You're ahead of me in the high tech game. I still have a yeast reactor. Of course it has given me a lot of experience observing signs of low CO2 levels and improving upon what little I have without turning a knob.


----------



## Bryeman (Aug 24, 2009)

davemonkey said:


> Sounds like GSA (green spot algae) to me. I can't think of a time in the past 3 years that I have not batteld with it in at least some degree or another. I know that's not much help.  Increasing phosphates is supposed to help.


It does help. I just wanted to know if that's what people thought it was. I know a picture would help, but I was feeling lazy. I'll snap one if the problem persists. I always try to snip those leaves right away anyways because I get paranoid it's going to lead to bigger problems!


----------



## Bryeman (Aug 24, 2009)

tug said:


> Hi Bryeman - didn't realize it was you at first. Some GSA is not uncommon. I would rule out nutrients if your using full out EI doses (full Fert Schedule)? Might have to rule out the DC accuracy too, until you get yourself a girlfriend.
> 
> Direction of water flow might be a problem. Plants might just be adjusting to the new tank. Read up on the information from the link, http://www.aquariumalgae.blogspot.com/ until you found your issue.
> 
> You're ahead of me in the high tech game. I still have a yeast reactor. Of course it has given me a lot of experience observing signs of low CO2 levels and improving upon what little I have without turning a knob.

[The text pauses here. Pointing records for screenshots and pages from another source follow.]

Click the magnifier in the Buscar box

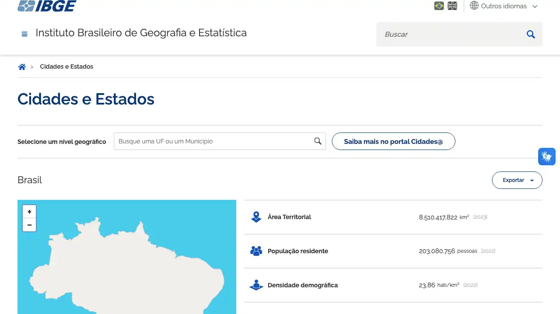[x=531, y=34]
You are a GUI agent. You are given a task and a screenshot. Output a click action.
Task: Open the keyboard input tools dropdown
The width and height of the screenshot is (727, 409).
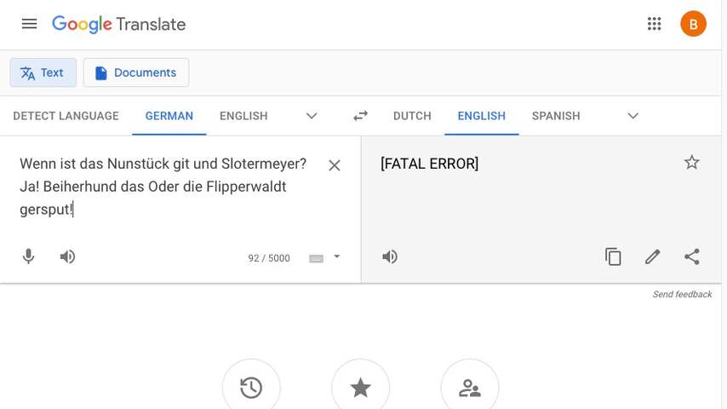337,256
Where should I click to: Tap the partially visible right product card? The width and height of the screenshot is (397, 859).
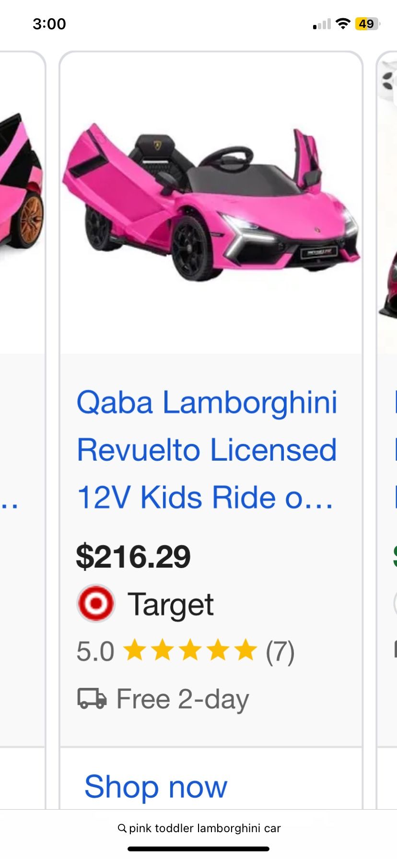(388, 201)
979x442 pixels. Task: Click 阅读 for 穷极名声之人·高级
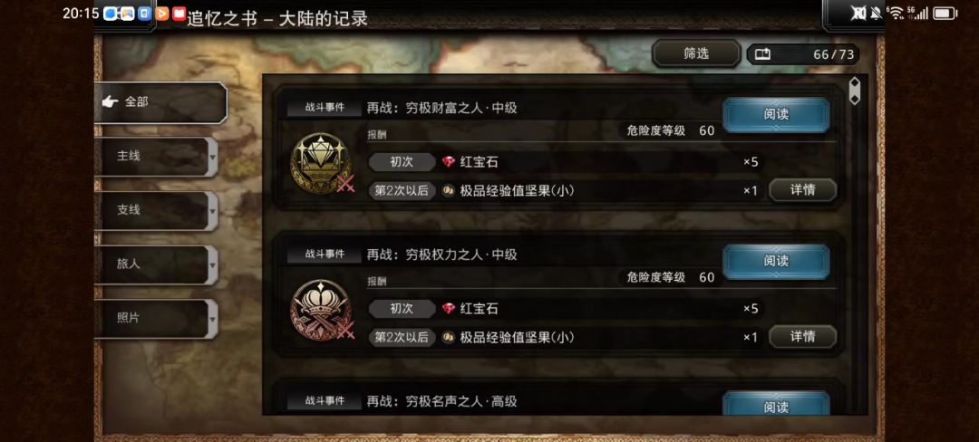(776, 405)
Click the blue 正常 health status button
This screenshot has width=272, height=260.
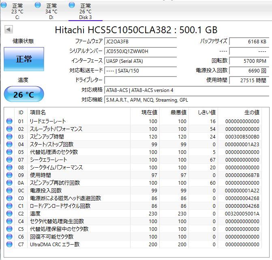(x=24, y=59)
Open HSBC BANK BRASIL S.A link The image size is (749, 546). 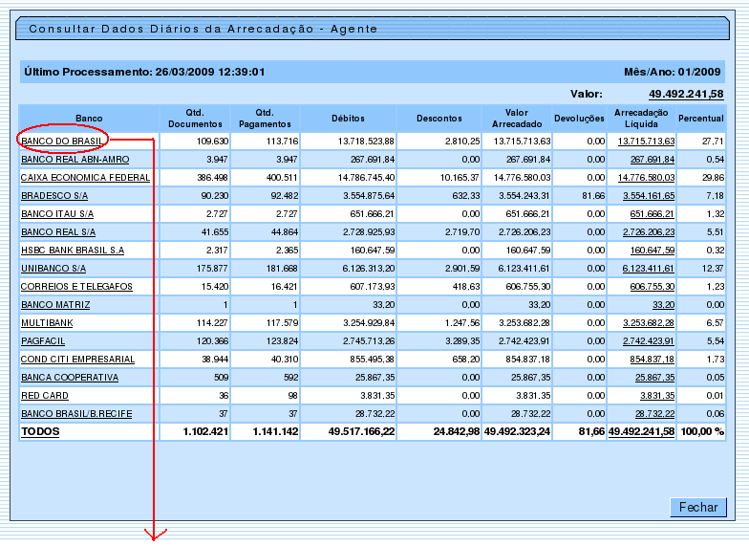72,251
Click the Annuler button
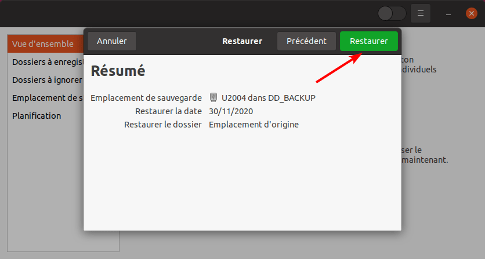Viewport: 485px width, 259px height. (111, 41)
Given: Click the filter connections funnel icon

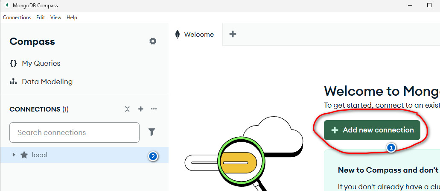Looking at the screenshot, I should 152,132.
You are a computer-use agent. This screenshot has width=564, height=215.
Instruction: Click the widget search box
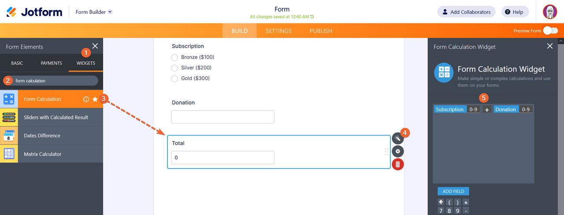pyautogui.click(x=55, y=81)
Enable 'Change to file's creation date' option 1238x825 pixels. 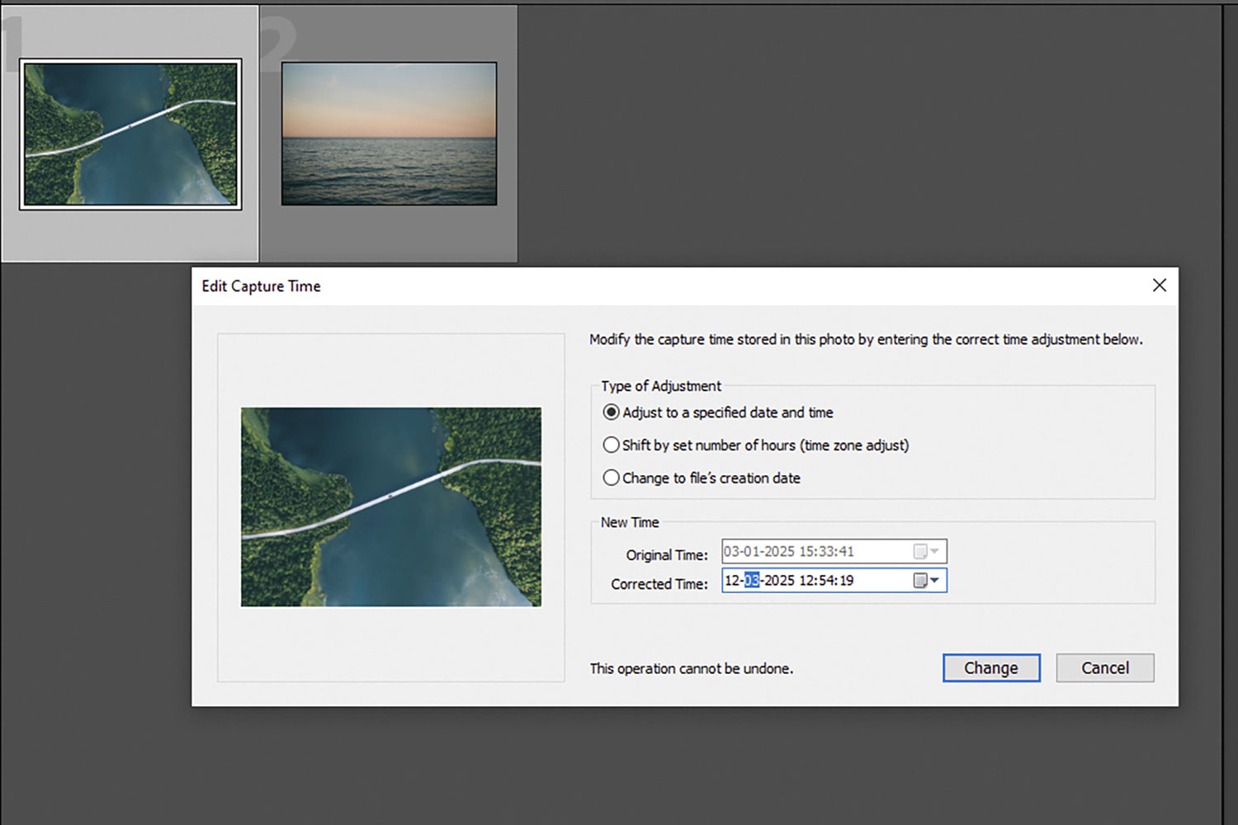click(x=612, y=478)

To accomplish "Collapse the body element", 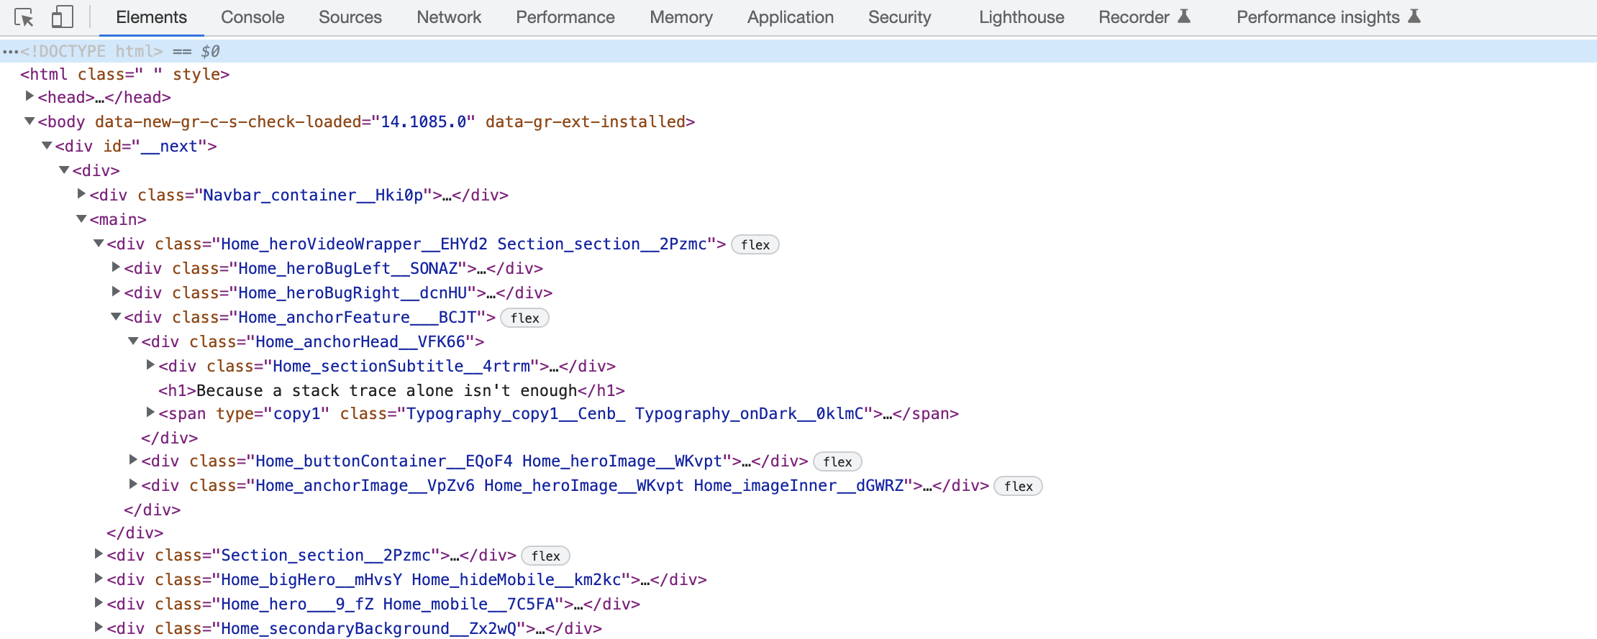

It could be a flow issue more than anything for sure. I didn't realize the importance of flow for a long time and I'm not sure I have it nailed yet, but I have a hard time finding the right flow. I currently get gentle sway on most plants, but much more and it starts getting wild in areas. I have roughly 1050gph in my 125g right now. I have another 400 I can add in the form of Koralias but it gets hard to position it so plants aren't getting blown around! Also, I didn't start out with being heavily planted right from the beginning on this tank. That was totally a rookie mistake, but the plants I ordered didn't show up in good condition, so I've been scrambling to get more. A couple of people on here have me covered though!


----------



## DVS (Nov 20, 2005)

GSA is not easy to scrape off and never turns brown or black. If you are saying that this only accumulates on emmersed grown leaves, I would advise just removing the older leaves before planting. Its likely algae taking advantage of the dieing, rotting leaf. If this is showing up on healthy leaves grown immersed, you may have a problem.


----------